A mentally ill Chinese man has been kept in a cage for more than a decade by his family after he beat a child to death, media reported Monday, carrying images of him staring blankly though the bars.
Wu Yuanhong, 42, was shown sitting on blankets in the narrow enclosure, his feet shackled with a heavy chain and wearing only a T-shirt and his underwear.
Wu Yuanhong, 42, a mentally ill Chinese man, eats his lunch in a cage, which he has been kept for more than a decade by his family, at their home in Lijiachong village in Ruichang, China's Jiangxi province. (AFP)
He was diagnosed as a schizophrenic at the age of 15 and in 2001 he beat a 13-year-old to death, the Information Daily newspaper said on its website.
Judicial authorities in Jiangxi province released him a year later as his illness meant he was not legally responsible for his actions, it said.
No independent confirmation of the circumstances was immediately available to AFP.
Yuanhong, was shown sitting on blankets in the narrow enclosure, his feet shackled with a heavy chain and wearing only a T-shirt and his underwear, as he was diagnosed as a schizophrenic at the age of 15 and in 2001 he beat a 13-year-old to death. (AFP)

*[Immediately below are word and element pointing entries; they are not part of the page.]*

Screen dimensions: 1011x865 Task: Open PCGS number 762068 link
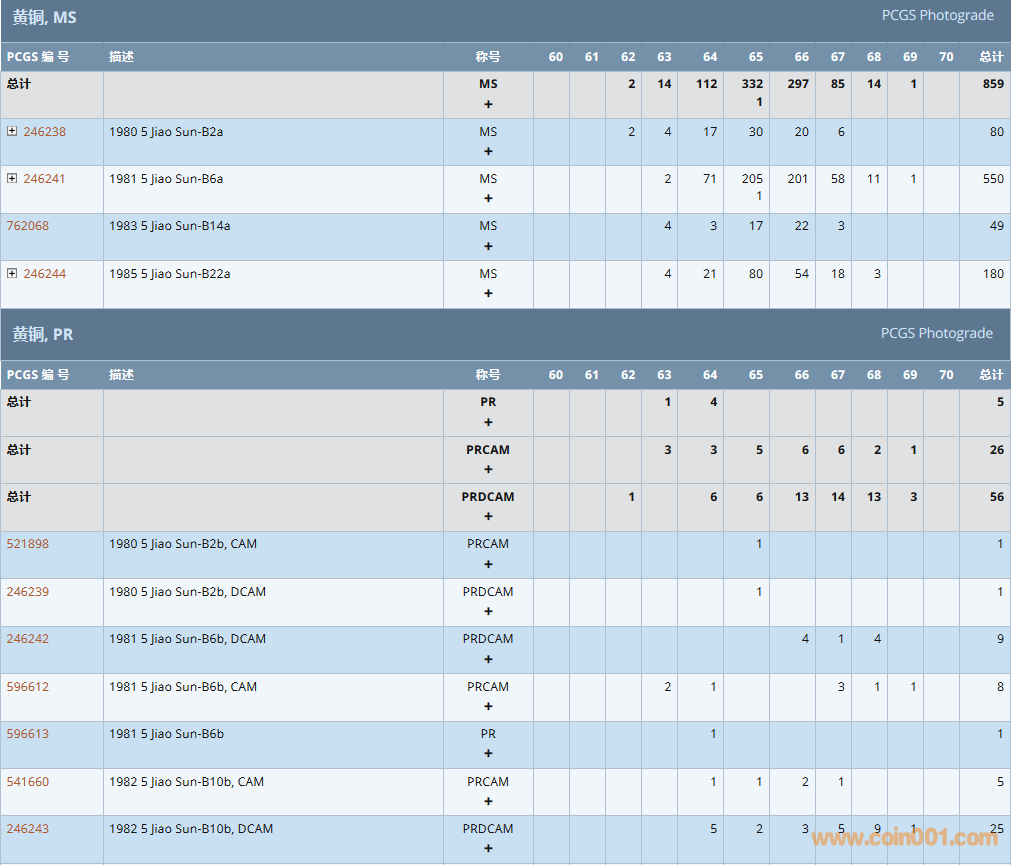(x=27, y=226)
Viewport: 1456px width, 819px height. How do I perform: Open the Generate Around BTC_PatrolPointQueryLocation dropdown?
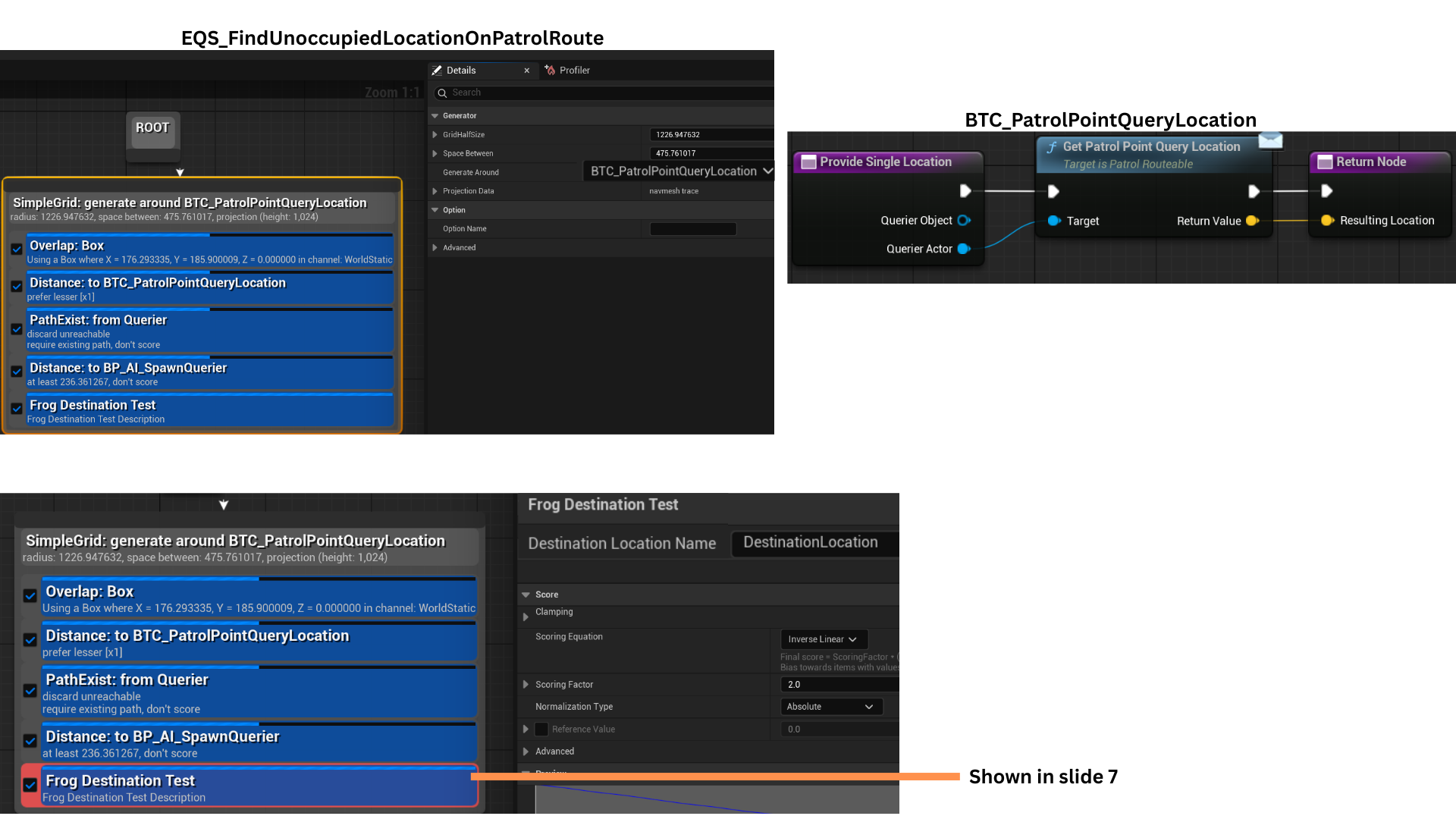[x=681, y=171]
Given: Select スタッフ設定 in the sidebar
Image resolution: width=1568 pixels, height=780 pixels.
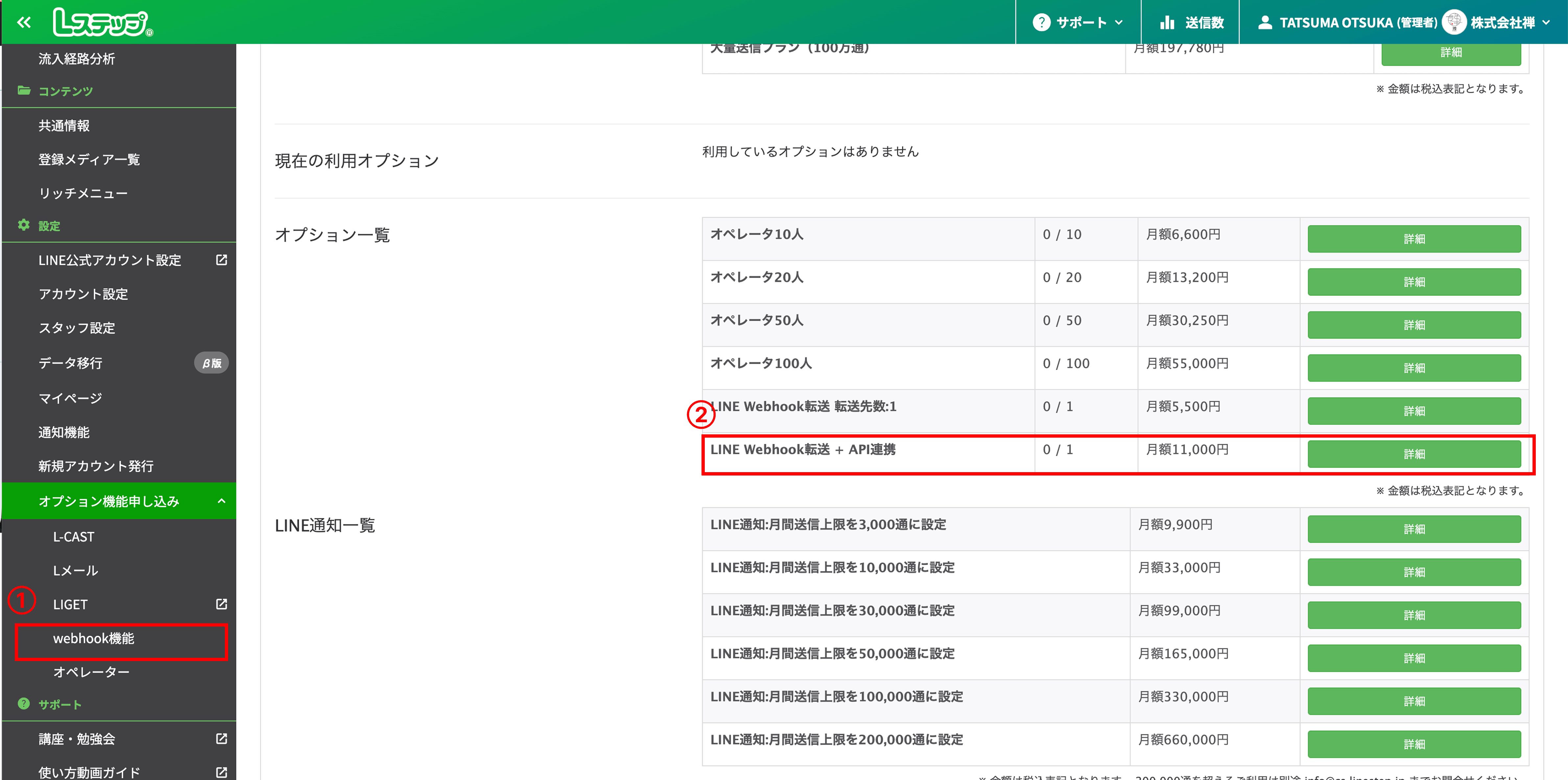Looking at the screenshot, I should 77,328.
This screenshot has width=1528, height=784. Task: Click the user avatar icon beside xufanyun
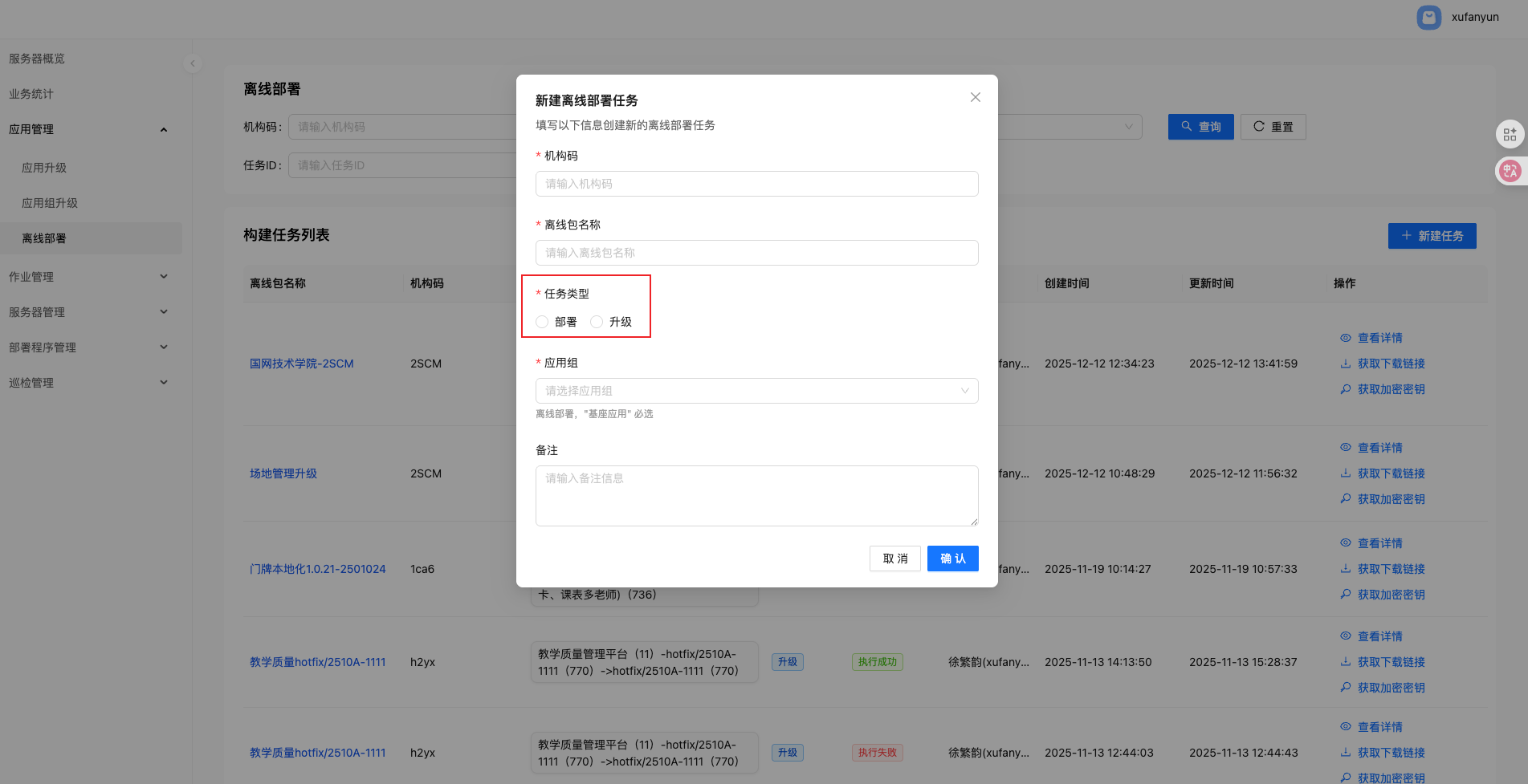pyautogui.click(x=1428, y=18)
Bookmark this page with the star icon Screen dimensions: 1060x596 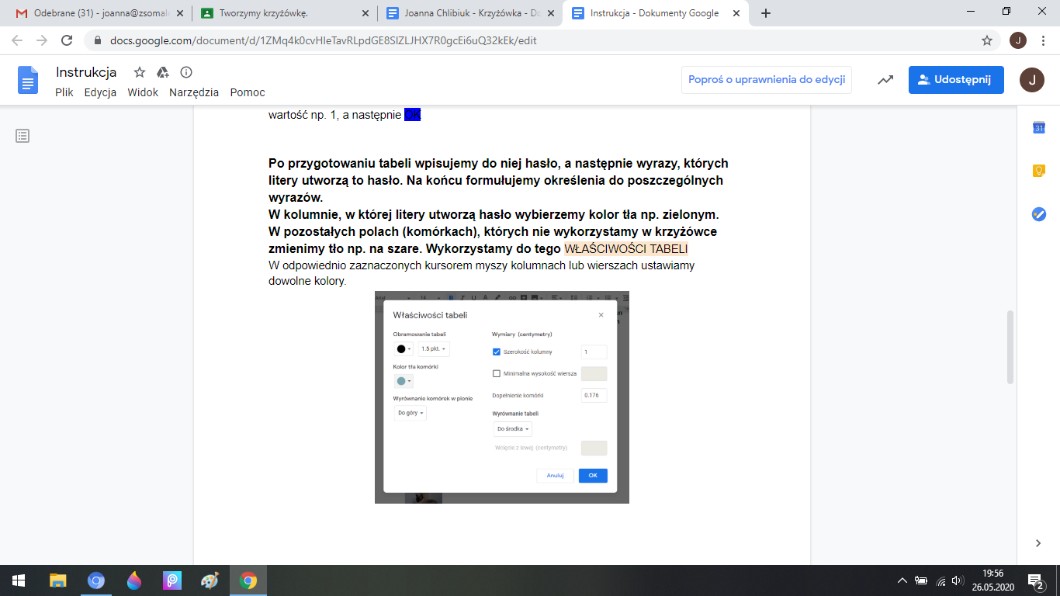click(987, 41)
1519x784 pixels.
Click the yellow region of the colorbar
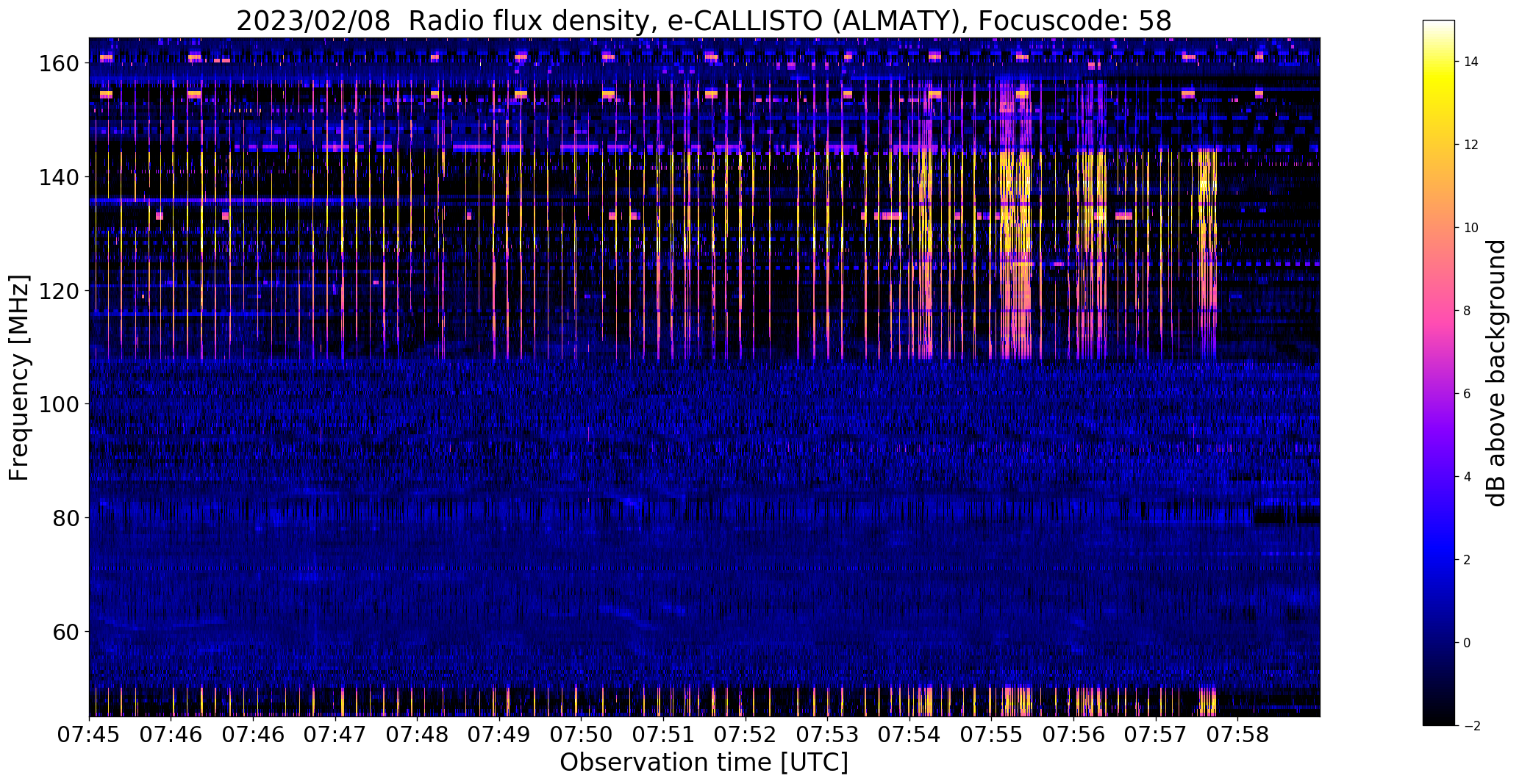(x=1439, y=82)
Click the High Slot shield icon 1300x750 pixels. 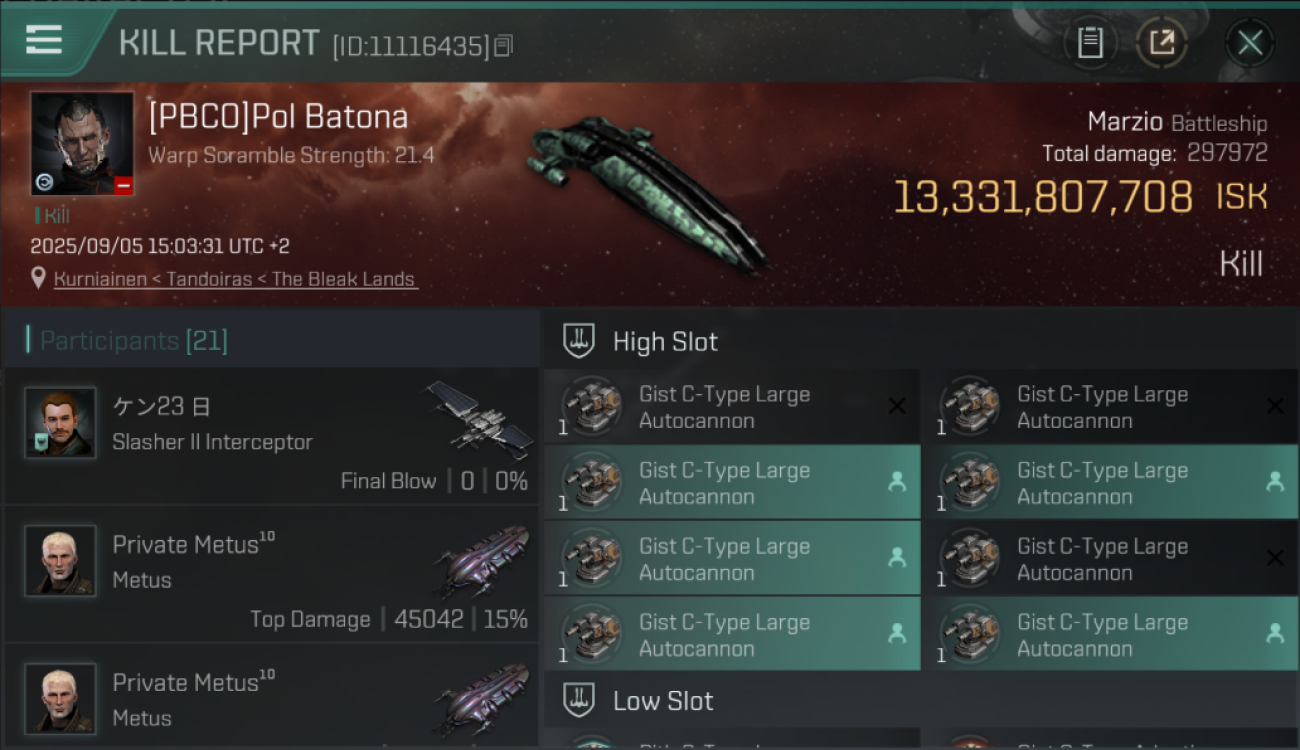click(580, 340)
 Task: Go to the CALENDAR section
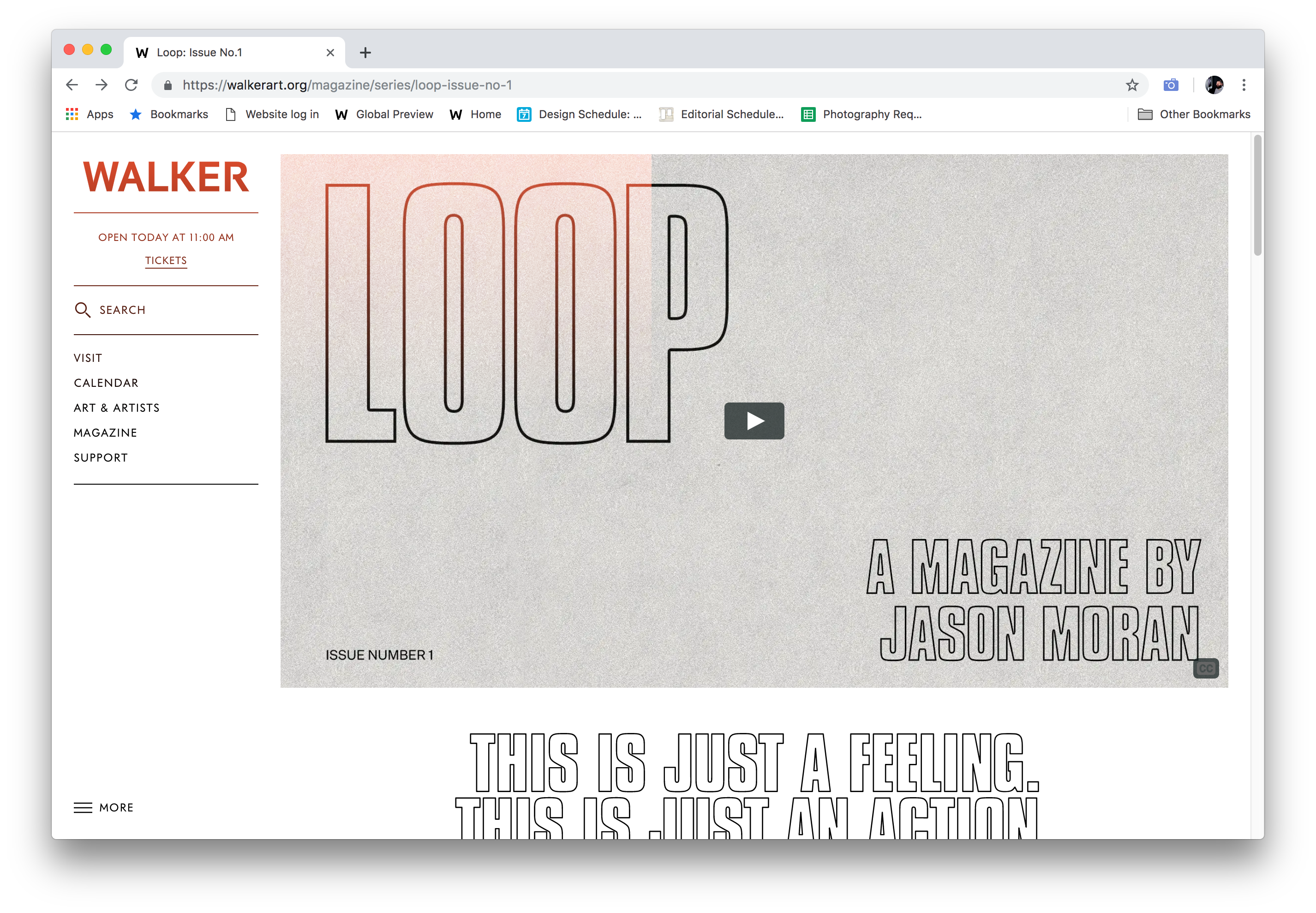(106, 383)
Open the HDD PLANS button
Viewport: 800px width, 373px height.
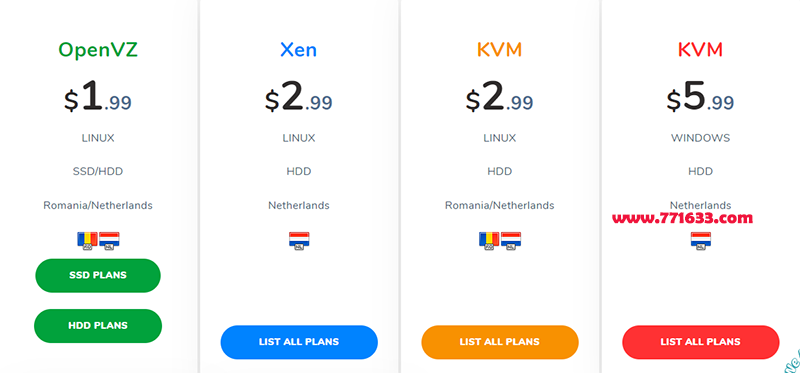pyautogui.click(x=98, y=326)
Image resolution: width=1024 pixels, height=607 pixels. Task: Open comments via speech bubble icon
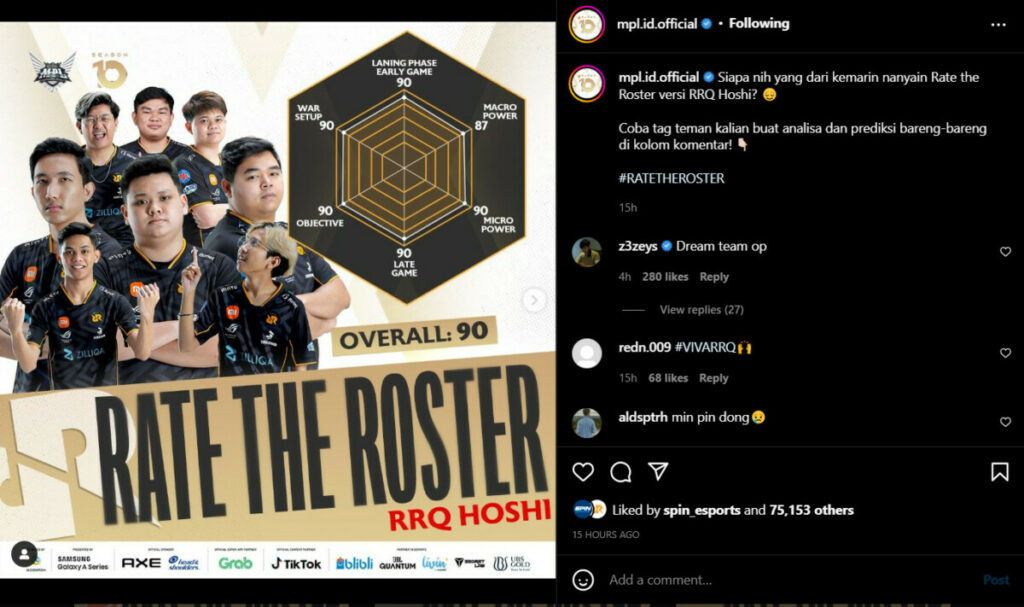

Wu was placed in shackles after his release, but his mother Wang Muxiang, built the cage after he escaped and walked around his home village of Shangfan scaring local residents, the report said.
Family members cried as they put him in the cage, the report added, but he escaped again and they were forced to build a stronger structure to hold him.
"My son may be insane, and beat someone to death, but he's still my son. To use my own hands to place him in a cage was very hard to take, like being stabbed with a knife," the paper quoted Wang as saying.
Wang gives her son three meals a day, placing a cloth over the cage and providing a pan when he needs the toilet.
"Every time I delivered food, I would sit at his cage and cry," she reportedly said, adding: "Now my tears are dried up."
Many mentally ill people in China go without proper treatment due to a lack of resources and qualified professionals, especially in the countryside.
The Ministry of Health said in 2010 that there were only about 20,000 psychiatrists to serve the country's population of 1.35 billion, the state-run China Daily reported.
Authorities estimated in 2009 that about 170 million people had some form of mental illness, while more than 16 million suffered from severe mental health problems.
The Information Daily quoted local officials as saying they had supported Wu's family with donations of oil and rice, adding Jiangxi had launched limited subsidies for poor families with mentally ill relatives.
An official at the police station in Nanyang, which covers Shangfan, told AFP he was not aware of the case.